Sono state elevate sanzioni amministrative per circa 15mila euro e sequestrati 81,6 chilogrammi di prodotti alimentari
L’operazione rientra nel piano di azione nazionale e transnazionale Focus ‘Ndrangheta, predisposto dal questore di Crotone Renato Panvino. Ai controlli hanno preso parte personale della Divisione Polizia Amministrativa della Questura, Capitaneria di Porto, Ispettorato territoriale del lavoro, Asp e Polizia locale.
Nel corso delle verifiche, l’Asp ha disposto la chiusura dell’attività fino al ripristino delle condizioni igienico-sanitarie. Gli ispettori hanno accertato, oltre alle carenze strutturali e igieniche, anche l’assenza delle procedure Haccp, irregolarità nella tracciabilità dei prodotti e la vendita di fitofarmaci senza autorizzazione.
Sono state elevate sanzioni amministrative per circa 15mila euro e sequestrati 81,6 chilogrammi di prodotti alimentari.
L’Asp – Servizio veterinario ha inoltre sospeso l’attività di produzione di mangimi per ulteriori criticità igienico-sanitarie, sequestrando circa 450 quintali di grano sfuso e 556 sacchi di mangime destinato agli animali.

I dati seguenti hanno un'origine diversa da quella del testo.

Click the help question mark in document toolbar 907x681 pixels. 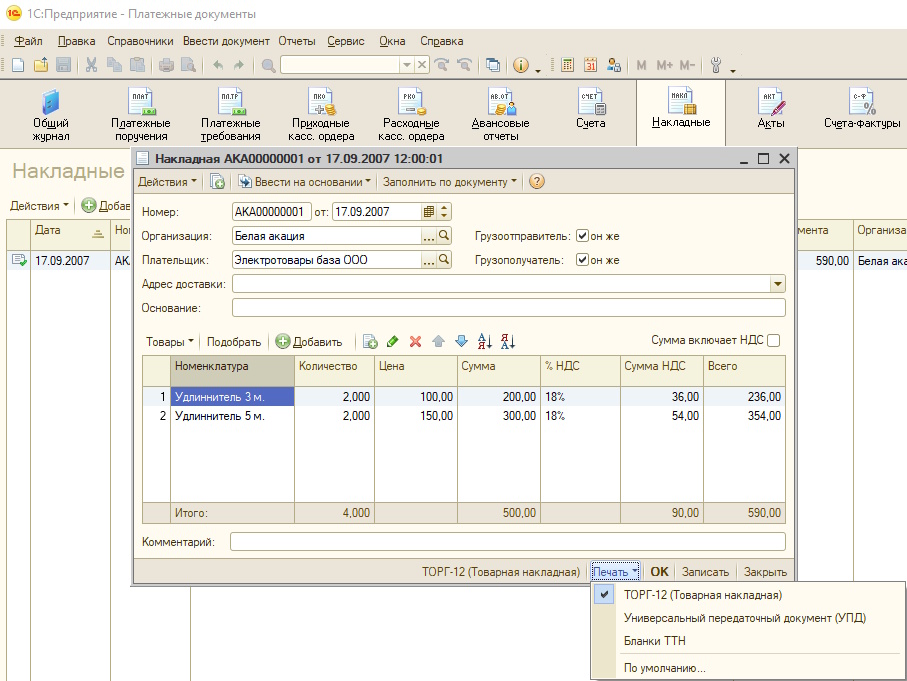tap(537, 182)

L’Ispettorato territoriale del lavoro ha invece rilevato violazioni in materia di salute e sicurezza sui luoghi di lavoro, disponendo la sospensione delle lavorazioni fino al ripristino delle condizioni di sicurezza e l’allontanamento di tre dipendenti risultati privi di visita medica e della formazione obbligatoria prevista. Anche in questo caso sono state elevate sanzioni per circa 12mila euro.